Some of the following questions are multiple choice. In these instances, you will be asked to save your answer to a specific variable. When saving your answer, please remember to use quotes around the letter and make it lowercase (ex. "a"). There are visible test functions you can use to verify whether the answer is properly formatted (**NOTE: this will <u>NOT</u> tell you if the answer is correct**).

The other questions are open response. For these, please answer in **<u>150 words max</u>**. Please be clear and concise in your answers.

1.	In your own words, what is the broad question that this study is investigating? What is the specific question that will be tested with these methods? **(3 points)**

> The broad question this study is investigating is the impact of mindfulness training on psychosocial well-being. The specific question that will be tested is whether self-guided mindfulness training via the app 'Headspace' enhances psychosocial well-being.

2.	What kind of research design is being used? Save your answer to `mc.2`. **(1 point)**

    a.	Experimental
    
    b.	Quasi-experimental
    
    c.	Correlational
    
    d.	Descriptive

In [0]:
mc.2 <- "a"

In [0]:
if (test_that("testMC2.1", {
    expect_true(mc.2 %in% c("a", "b", "c", "d"))
})) {
    print("Your answer is formatted properly!")
} else {
    stop("mc.2 should be one of a, b, c, d")
}


3.	The main independent variable in this design is the mindfulness intervention, in which people either engage in self-guided meditation (MM) or a waitlist control (WL) that gets no intervention. How many levels does the independent variable have, and was it manipulated within or between subjects? Save your answer to `mc.3` **(1 point)**

    a. 2 levels, within subjects

    b. 3 levels, within subjects

    c. 2 levels, between subjects

    d. 3 levels, between subjects

In [0]:
mc.3 <- "c"

In [0]:
if (test_that("testMC3.1", {
    expect_true(mc.3 %in% c("a", "b", "c", "d"))
})) {
    print("Your answer is formatted properly!")
} else {
    stop("mc.3 should be one of a, b, c, d")
}


4.	Another independent variable is the timepoint at which participants are measured. All participants (in both the MM and WL conditions) completed measures of well-being at baseline (the day they began the study), 10 days later, and 30 days later. How many levels does this independent variable have, and was it manipulated within or between subjects? Save your answer to `mc.4`. **(1 point)**

    a.	2 levels, within subjects
    
    b.	3 levels, within subjects
    
    c.	2 levels, between subjects
    
    d.	3 levels, between subjects


In [0]:
mc.4 <- "b"

In [0]:
if (test_that("testMC4.1", {
    expect_true(mc.4 %in% c("a", "b", "c", "d"))

**Entries shown**
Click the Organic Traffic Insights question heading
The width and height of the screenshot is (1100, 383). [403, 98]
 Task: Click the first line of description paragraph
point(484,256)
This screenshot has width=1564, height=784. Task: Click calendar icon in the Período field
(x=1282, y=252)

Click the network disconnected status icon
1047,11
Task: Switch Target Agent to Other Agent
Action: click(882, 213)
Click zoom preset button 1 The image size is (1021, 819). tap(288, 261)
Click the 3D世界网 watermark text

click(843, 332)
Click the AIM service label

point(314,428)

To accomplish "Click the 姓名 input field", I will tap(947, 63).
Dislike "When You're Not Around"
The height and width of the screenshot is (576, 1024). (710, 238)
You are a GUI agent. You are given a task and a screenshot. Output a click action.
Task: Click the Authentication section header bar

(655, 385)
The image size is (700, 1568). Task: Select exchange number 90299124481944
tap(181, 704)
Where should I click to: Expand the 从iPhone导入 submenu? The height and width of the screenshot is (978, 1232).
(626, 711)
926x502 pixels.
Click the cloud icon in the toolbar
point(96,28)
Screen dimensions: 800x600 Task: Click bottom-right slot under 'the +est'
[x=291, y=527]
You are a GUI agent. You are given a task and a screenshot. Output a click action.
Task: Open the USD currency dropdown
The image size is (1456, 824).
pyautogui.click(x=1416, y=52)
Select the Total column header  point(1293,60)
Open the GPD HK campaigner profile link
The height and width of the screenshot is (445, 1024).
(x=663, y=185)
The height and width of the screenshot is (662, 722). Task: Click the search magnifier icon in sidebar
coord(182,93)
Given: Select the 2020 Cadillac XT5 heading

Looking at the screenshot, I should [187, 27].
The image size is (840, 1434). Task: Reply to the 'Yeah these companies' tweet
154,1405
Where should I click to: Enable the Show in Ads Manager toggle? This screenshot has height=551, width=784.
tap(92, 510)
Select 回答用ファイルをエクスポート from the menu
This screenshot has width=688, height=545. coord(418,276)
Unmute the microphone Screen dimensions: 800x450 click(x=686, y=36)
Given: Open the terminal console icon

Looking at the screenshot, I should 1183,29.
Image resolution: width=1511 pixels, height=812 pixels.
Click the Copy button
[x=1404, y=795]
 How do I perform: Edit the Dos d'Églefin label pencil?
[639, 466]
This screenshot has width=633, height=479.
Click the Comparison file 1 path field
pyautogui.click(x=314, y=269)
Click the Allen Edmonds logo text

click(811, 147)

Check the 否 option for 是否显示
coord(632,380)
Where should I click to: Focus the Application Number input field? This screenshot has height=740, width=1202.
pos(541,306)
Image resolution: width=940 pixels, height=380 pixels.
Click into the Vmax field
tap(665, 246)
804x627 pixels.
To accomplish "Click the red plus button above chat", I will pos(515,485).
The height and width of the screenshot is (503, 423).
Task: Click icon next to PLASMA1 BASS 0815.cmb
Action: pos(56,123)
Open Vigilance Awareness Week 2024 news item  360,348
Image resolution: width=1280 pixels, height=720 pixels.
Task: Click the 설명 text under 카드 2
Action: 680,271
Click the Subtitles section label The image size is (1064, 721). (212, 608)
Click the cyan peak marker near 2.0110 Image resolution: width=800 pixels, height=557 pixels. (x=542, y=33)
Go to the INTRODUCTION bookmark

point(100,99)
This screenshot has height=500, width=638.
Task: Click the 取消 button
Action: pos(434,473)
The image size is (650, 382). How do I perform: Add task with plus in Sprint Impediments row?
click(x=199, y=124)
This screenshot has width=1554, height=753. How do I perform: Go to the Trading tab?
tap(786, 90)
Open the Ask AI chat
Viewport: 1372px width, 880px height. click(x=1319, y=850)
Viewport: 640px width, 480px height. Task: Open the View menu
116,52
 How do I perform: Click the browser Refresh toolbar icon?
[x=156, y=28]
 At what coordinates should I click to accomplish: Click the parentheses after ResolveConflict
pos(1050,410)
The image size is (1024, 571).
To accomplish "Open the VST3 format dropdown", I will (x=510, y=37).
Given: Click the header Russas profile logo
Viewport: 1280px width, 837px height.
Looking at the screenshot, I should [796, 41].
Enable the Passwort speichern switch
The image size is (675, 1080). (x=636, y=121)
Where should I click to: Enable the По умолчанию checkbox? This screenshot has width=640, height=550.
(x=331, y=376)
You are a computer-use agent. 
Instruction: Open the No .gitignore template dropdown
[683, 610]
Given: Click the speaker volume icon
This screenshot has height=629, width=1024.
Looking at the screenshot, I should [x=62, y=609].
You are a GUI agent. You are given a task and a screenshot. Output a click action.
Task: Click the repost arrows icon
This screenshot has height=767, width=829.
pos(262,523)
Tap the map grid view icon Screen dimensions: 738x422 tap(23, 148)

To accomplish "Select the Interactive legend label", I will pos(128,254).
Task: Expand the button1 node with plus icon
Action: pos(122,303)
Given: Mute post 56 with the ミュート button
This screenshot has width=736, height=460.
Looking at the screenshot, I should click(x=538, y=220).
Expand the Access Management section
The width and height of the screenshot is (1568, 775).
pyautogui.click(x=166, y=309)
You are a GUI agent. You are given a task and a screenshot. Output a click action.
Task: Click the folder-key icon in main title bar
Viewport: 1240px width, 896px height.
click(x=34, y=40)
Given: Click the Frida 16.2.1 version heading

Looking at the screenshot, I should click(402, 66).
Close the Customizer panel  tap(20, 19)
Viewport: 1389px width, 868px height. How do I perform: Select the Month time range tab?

**Task item**
Please write out, word for word, the stretch of the mindfulness study assignment above that opens with the words containing "The other questions" and closes with "enhances psychosocial well-being.".

**Response to the exercise**
The other questions are open response. For these, please answer in **<u>150 words max</u>**. Please be clear and concise in your answers.

1.	In your own words, what is the broad question that this study is investigating? What is the specific question that will be tested with these methods? **(3 points)**

> The broad question this study is investigating is the impact of mindfulness training on psychosocial well-being. The specific question that will be tested is whether self-guided mindfulness training via the app 'Headspace' enhances psychosocial well-being.